Intervention de Clémentine Autain

Réunion du mercredi 20 mars 2019 à 17h15
Commission des affaires étrangères

Photo issue du site de l'Assemblée nationale ou de WikipediaClémentine Autain :

Monsieur le ministre, j'ai invité aujourd'hui les députés de tous les groupes politiques, à l'exception des députés d'extrême droite, à une rencontre avec le collectif Familles unies, qui regroupe des familles dont les enfants ont été embrigadés et sont parties en Syrie. Vous le savez, des femmes et des enfants français se trouvent actuellement dans les camps d'Al-Hol et de Roj, dans une situation dramatique sur le plan humanitaire. C'est sur eux que je souhaite, au nom du groupe de la Gauche démocrate et républicaine, vous interroger aujourd'hui.

Nous avons entendu des témoignages particulièrement poignants, et ceux de nos collègues qui étaient présents à cette rencontre pourront peut-être en parler. Le traumatisme vécu par ces familles est extrêmement profond et il doit être pris en compte. Or il me semble que le regard que la société pose sur elles est biaisé. Ces familles n'ont trouvé aucun soutien dans la société lorsqu'elles ont été confrontées à l'embrigadement de leurs enfants ou de leurs petits-enfants, qui se retrouvent aujourd'hui dans une situation dramatique à l'autre bout du monde. Or je crois que ces enfants sont l'une des clés pour comprendre les phénomènes d'embrigadement, et donc pour nous aider à combattre Daech. Nous avons, surtout, un devoir d'humanité envers eux : il est urgent de sauver les enfants qui sont en train de mourir dans ces camps. Il se trouve que le collectif Familles unies s'est adressé au Président de la République et au Gouvernement à de multiples reprises : il a adressé des lettres à Emmanuel Macron, à Edouard Philippe, à la ministre de la justice, Mme Nicole Belloubet, ainsi qu'à vous, monsieur le ministre, et il n'a reçu, en retour, que des accusés de réception.
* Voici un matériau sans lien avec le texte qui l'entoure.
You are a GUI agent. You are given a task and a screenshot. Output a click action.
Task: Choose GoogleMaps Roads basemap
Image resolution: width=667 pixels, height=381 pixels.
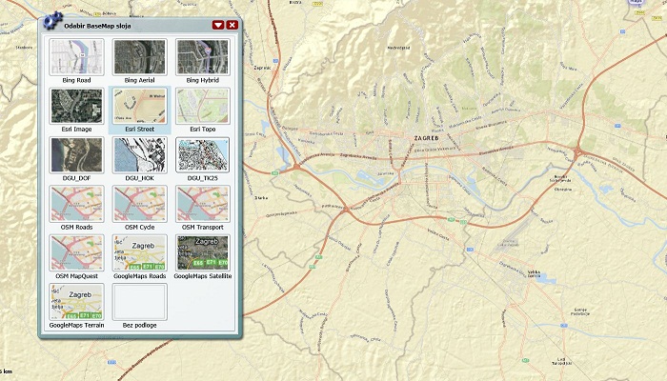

Je crois sincèrement, monsieur le ministre, que vous honoreriez les valeurs de la France et que vous feriez oeuvre utile dans le combat contre Daech en prenant en considération ce que ces familles vivent et ce qu'elles ont à nous dire. Nous devons sauver ces enfants. L'une des femmes présentes à cette rencontre est la grand-mère de trois des six orphelins qui ont été rapatriés. Une autre grand-mère, également présente, venait d'apprendre que ses petits-enfants étaient morts. Je voudrais comprendre votre doctrine : pourquoi ne faudrait-il sauver que les orphelins ? À Al-Hol, qui compte 65 000 habitants, 127 décès ont été enregistrés depuis le 15 mars, dont 80 % concernent des enfants. Les personnes qui se trouvent là-bas subissent des traitements dégradants et inhumains et sont dans une situation de péril absolument scandaleuse. Deux plaintes ont été déposées par des avocats contre la France auprès de l'ONU sur la base de conventions que la France a signées, qui concernent la torture ou le droit des enfants. Je pense sincèrement que nous pouvons rapatrier ces enfants, comme nous l'avons fait par le passé dans d'autres pays. Quand les familles vous demandent des informations, des listes, vous les renvoyez vers la Croix-Rouge, mais celle-ci n'est pas capable de les informer. Comment allez-vous enfin prendre en compte cette urgence humanitaire et soutenir ces familles ? Le collectif Familles unies ne bénéficie d'aucune écoute, ni d'aucune subvention. Cette situation ne peut plus durer, dans le pays des droits humains.